_WORK TASK_.
Would you transcribe the line that holds "The height and width of the screenshot is (716, 1568).", plus every line beneath it through the end of the data, exactly and with nothing added?

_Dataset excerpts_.
┌────────
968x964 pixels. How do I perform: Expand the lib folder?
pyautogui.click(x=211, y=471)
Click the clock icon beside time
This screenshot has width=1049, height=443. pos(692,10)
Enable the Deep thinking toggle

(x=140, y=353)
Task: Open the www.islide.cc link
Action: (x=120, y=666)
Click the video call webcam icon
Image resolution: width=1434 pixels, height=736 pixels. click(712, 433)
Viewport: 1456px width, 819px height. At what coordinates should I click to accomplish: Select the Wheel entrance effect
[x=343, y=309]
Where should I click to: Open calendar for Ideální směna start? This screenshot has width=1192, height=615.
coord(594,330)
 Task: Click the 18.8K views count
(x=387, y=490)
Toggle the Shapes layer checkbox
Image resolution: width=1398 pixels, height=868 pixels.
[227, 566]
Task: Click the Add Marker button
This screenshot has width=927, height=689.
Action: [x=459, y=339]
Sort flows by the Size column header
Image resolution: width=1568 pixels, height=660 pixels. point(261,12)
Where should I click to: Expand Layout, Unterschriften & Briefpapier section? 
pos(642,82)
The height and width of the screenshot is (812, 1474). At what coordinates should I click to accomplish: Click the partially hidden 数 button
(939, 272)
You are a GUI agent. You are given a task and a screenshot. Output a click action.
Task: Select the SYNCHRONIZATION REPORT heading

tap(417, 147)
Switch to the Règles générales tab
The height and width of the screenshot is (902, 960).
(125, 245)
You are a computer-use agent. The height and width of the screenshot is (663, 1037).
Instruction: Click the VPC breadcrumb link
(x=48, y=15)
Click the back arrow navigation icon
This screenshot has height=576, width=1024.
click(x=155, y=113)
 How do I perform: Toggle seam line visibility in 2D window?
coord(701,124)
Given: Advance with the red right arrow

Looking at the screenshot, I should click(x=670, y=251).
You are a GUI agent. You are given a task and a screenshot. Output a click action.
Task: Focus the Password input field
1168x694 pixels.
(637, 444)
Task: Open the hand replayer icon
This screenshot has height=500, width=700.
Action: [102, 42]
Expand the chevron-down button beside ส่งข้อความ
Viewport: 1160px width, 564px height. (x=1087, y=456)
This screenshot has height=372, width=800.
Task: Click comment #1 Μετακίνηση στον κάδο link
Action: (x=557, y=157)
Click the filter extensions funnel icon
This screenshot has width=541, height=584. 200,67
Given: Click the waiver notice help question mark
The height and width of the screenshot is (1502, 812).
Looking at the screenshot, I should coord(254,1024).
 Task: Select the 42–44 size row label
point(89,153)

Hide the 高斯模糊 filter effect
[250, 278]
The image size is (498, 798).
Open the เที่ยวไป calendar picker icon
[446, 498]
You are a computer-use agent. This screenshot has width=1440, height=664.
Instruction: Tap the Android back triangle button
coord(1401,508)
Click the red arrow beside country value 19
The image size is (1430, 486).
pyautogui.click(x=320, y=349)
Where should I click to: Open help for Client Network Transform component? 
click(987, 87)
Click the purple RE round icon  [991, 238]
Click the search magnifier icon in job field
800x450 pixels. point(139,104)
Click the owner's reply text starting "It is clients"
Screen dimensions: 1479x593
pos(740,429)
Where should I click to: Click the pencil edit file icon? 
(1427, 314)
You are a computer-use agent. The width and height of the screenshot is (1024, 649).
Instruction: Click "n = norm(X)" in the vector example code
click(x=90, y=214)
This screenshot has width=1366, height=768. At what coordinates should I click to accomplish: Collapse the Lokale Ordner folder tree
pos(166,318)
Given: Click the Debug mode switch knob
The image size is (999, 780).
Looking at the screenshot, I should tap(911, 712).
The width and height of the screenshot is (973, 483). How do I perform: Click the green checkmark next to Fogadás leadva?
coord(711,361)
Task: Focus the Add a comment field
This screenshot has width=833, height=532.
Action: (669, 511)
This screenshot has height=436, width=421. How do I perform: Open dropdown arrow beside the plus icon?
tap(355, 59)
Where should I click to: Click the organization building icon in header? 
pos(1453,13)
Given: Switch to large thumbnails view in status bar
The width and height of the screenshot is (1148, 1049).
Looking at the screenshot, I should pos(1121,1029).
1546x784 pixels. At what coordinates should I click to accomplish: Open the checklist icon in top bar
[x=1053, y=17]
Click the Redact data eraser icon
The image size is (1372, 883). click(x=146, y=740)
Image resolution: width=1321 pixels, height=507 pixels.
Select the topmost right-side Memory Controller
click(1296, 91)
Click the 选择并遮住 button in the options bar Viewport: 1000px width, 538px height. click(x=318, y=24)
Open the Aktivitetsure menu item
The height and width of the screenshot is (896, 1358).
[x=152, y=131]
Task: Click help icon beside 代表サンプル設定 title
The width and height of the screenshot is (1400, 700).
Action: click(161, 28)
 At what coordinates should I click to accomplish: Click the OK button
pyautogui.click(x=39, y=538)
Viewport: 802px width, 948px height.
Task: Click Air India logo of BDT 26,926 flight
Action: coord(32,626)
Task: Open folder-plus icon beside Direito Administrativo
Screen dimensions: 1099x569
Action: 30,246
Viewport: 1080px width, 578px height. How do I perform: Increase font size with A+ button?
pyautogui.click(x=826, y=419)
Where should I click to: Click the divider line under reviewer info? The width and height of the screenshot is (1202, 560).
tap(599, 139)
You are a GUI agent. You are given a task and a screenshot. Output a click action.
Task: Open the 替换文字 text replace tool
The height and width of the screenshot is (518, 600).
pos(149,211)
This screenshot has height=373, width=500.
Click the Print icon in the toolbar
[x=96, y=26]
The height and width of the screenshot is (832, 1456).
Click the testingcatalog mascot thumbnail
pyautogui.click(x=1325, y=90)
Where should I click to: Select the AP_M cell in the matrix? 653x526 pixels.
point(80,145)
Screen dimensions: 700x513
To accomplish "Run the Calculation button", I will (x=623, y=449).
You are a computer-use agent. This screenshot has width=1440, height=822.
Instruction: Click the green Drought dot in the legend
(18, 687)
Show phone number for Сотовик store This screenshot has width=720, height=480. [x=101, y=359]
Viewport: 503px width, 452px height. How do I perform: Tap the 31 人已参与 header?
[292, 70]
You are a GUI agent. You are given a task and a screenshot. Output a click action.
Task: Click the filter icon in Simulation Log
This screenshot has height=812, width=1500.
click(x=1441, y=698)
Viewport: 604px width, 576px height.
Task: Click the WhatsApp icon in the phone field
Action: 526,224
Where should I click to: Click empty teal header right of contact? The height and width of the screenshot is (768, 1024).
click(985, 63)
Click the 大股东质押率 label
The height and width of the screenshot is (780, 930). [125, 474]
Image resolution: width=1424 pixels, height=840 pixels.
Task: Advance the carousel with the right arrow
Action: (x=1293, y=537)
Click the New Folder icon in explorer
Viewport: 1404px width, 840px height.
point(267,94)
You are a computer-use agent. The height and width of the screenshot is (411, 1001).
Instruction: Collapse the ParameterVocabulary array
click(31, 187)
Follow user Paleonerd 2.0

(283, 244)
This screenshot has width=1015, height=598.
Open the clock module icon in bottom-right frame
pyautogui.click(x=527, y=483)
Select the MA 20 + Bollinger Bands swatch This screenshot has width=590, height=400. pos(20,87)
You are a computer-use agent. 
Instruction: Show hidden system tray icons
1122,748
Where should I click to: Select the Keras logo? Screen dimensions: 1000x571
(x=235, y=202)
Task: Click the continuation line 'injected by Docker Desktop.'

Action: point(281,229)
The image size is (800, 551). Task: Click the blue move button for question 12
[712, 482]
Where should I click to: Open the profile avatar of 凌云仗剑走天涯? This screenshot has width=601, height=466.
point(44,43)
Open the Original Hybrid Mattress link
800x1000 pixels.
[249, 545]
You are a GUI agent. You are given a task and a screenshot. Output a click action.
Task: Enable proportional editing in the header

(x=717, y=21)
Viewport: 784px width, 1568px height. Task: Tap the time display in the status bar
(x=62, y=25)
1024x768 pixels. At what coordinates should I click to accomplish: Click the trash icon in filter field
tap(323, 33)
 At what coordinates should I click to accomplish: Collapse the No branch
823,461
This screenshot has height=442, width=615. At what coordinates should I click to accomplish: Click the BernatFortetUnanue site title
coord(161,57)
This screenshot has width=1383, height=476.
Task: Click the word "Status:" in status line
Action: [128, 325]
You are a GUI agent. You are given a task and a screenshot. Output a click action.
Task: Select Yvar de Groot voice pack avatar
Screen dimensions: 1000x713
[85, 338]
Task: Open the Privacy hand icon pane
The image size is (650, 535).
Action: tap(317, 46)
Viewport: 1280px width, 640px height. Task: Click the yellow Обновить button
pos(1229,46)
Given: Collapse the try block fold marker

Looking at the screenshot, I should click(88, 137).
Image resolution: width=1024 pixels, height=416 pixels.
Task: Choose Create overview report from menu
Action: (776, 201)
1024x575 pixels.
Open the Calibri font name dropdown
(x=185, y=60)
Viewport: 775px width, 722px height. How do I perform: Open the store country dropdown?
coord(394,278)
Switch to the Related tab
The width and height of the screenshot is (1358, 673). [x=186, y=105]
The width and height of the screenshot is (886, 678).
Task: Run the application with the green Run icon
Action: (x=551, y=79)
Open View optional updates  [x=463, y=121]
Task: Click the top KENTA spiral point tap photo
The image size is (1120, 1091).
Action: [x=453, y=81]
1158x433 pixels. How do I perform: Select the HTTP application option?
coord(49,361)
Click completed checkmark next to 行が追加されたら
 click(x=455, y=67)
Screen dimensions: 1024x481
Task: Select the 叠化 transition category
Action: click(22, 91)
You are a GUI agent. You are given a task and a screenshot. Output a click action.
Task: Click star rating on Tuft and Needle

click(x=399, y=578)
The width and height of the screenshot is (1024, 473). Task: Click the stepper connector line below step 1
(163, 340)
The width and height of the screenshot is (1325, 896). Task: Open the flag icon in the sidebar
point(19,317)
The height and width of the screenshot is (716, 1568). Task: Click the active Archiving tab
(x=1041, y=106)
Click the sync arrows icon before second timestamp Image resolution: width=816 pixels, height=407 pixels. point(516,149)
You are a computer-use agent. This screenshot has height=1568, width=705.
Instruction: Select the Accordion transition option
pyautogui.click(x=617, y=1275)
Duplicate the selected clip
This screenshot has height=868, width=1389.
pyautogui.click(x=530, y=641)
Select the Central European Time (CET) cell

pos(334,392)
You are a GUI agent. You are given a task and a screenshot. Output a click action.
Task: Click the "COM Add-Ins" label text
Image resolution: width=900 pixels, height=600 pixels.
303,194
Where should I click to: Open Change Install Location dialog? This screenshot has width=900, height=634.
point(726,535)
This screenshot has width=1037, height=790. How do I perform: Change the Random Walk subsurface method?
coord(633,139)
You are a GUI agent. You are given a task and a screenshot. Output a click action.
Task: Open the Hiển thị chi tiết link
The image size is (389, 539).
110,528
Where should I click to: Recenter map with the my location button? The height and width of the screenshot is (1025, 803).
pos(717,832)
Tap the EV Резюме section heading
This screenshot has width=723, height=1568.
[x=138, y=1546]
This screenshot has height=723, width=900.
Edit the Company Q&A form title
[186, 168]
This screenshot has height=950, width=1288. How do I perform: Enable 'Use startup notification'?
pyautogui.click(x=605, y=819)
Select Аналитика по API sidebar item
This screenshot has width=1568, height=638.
└────────
_WRITTEN ANSWER_.
The height and width of the screenshot is (716, 1568). Task: Click the active Archiving tab
(x=1041, y=106)
Click the sync arrows icon before second timestamp Image resolution: width=816 pixels, height=407 pixels. point(516,149)
You are a computer-use agent. This screenshot has height=1568, width=705.
Instruction: Select the Accordion transition option
pyautogui.click(x=617, y=1275)
Duplicate the selected clip
This screenshot has height=868, width=1389.
pyautogui.click(x=530, y=641)
Select the Central European Time (CET) cell

pos(334,392)
You are a GUI agent. You are given a task and a screenshot. Output a click action.
Task: Click the "COM Add-Ins" label text
Image resolution: width=900 pixels, height=600 pixels.
303,194
Where should I click to: Open Change Install Location dialog? This screenshot has width=900, height=634.
point(726,535)
This screenshot has width=1037, height=790. How do I perform: Change the Random Walk subsurface method?
coord(633,139)
You are a GUI agent. You are given a task and a screenshot. Output a click action.
Task: Open the Hiển thị chi tiết link
The image size is (389, 539).
110,528
Where should I click to: Recenter map with the my location button? The height and width of the screenshot is (1025, 803).
pos(717,832)
Tap the EV Резюме section heading
This screenshot has width=723, height=1568.
[x=138, y=1546]
This screenshot has height=723, width=900.
Edit the Company Q&A form title
[186, 168]
This screenshot has height=950, width=1288. How do I perform: Enable 'Use startup notification'?
pyautogui.click(x=605, y=819)
Select Аналитика по API sidebar item
This screenshot has width=1568, height=638.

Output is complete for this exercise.